Ce pourquoi vous plaidez, c’est pour l’ouverture d’un dialogue régional ?

L’accord-cadre d’Addis Abeba a été signé sous l’égide de l’Union africaine et de l’ONU, en février dernier. Onze pays africains l’ont signé mais nous avons besoin d’un dialogue plus large qui, bien sûr, inclurait ce qu’on appelle les pays des Grands Lacs : la RDC, le Rwanda, l’Ouganda et peut-être le Burundi. Toutefois, d’autres pays comme la Tanzanie et le Congo Brazzaville pourraient être intéressés.

Ils pourraient aussi participer à ces discussions puisqu’elles devraient inclure – si nous parvenons à lancer cette initiative – des problématiques comme celles des groupes armés ; les questions de frontière mais aussi des thématiques qui concernent la région dans son ensemble comme par exemple la question des opportunités économiques qui pourraient naitre non seulement pour l’est du Congo mais aussi pour toute la région des Grands Lacs.

Ce que je suggère – et j’espère que les pays de la région le souhaiteront aussi – c’est que à partir de l’accord-cadre, il y ait de sérieuses discussions qui permettront de trouver des solutions pour les causes profondes du conflit, comme par exemple le fait que les réfugiés ont peur de rentrer chez eux.
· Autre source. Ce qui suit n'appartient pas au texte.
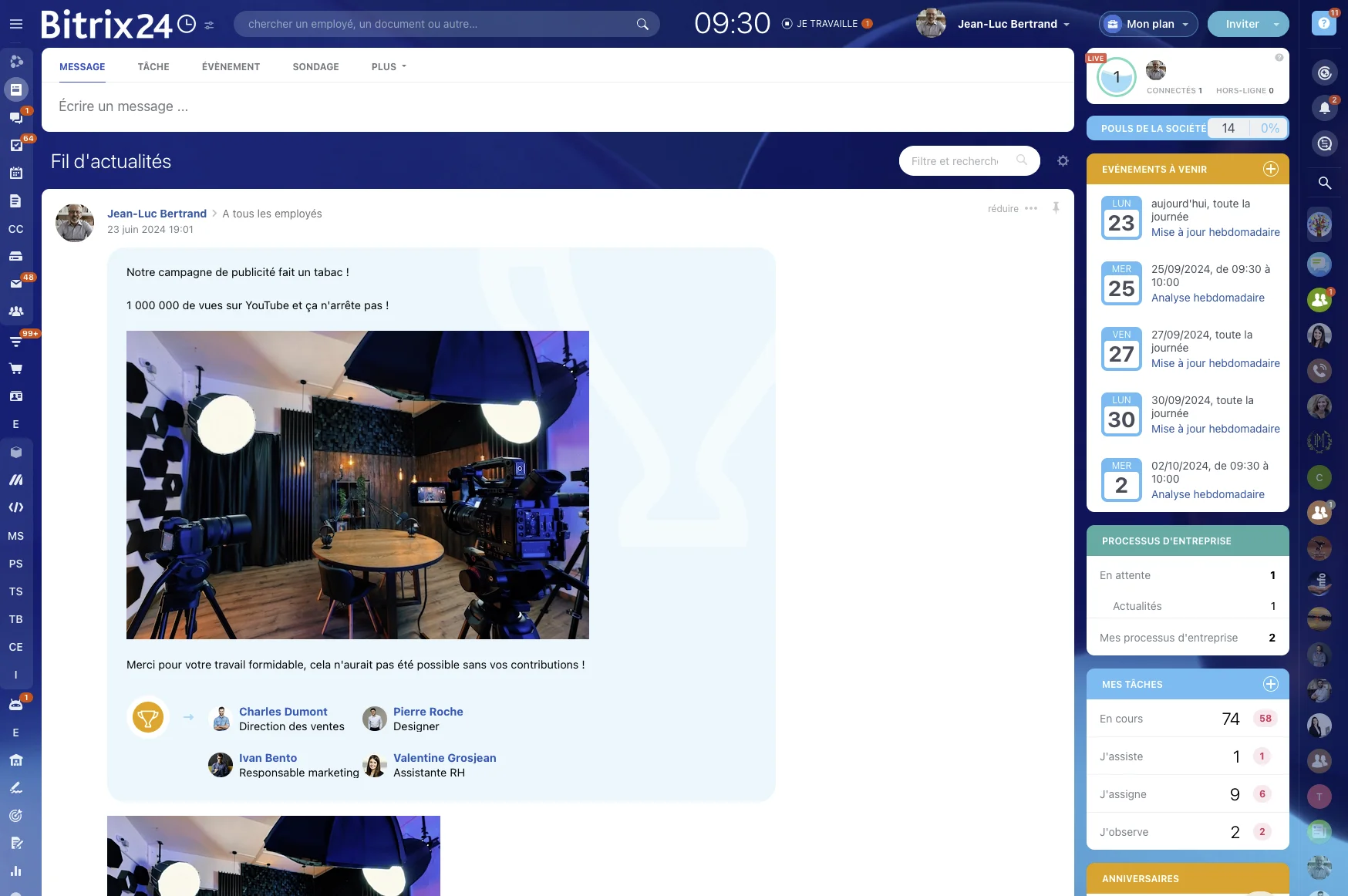Open Charles Dumont profile link
This screenshot has width=1348, height=896.
click(283, 712)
Il y a des tensions ethniques dans l’est du Congo qui ne vont pas être réglées par les pourparlers de Kampala ou simplement par la signature d’un bout de papier. Il faut que les parties soient représentées au plus haut niveau, négocient directement sous l’égide de l’accord-cadre. Et cette sorte de dialogue pourrait être la meilleure option.

Il y a déjà des organisations régionales ou sous-régionales dont ces pays sont membres. Ne craignez-vous pas de les affaiblir en créant des structures parallèles de dialogue ?

On ne va pas les affaiblir parce qu’elles le feront elles-mêmes. Ce dialogue ne serait pas piloté par l’ONU ou par un pays extérieur mais ce qu’on peut espérer, c’est qu’il le soit par la CIRGL ou par la SADC. Donc elles seront celles qui diront : c’est cela que l’on doit faire.

Certains problèmes sont régionaux par nature – comme les problématiques frontalières et les tensions ethniques – mais d’autres sont des problèmes internes comme la nécessité, pour la République démocratique du Congo, de lancer des réformes dans des secteurs clefs pour avoir un système démocratique plus efficace ou encore des élections dont les résultats soient respectés, mais aussi la réforme de l’armée. Vous ne pouvez pas avoir un espace sécurisé pour les populations dans l’est du Congo sans avoir une force armée crédible et respectée. I

l y a eu des améliorations, ces derniers temps, mais beaucoup reste encore à faire pour donner l’impression aux populations – mais aussi aux Etats de la région – qu’il s’agit d’une zone bien gérée d’un point de vue militaire. C’est pourquoi on doit se souvenir qu’il faut non seulement un dialogue régional – comme celui dont je parle – mais aussi des réformes entreprises en République démocratique du Congo.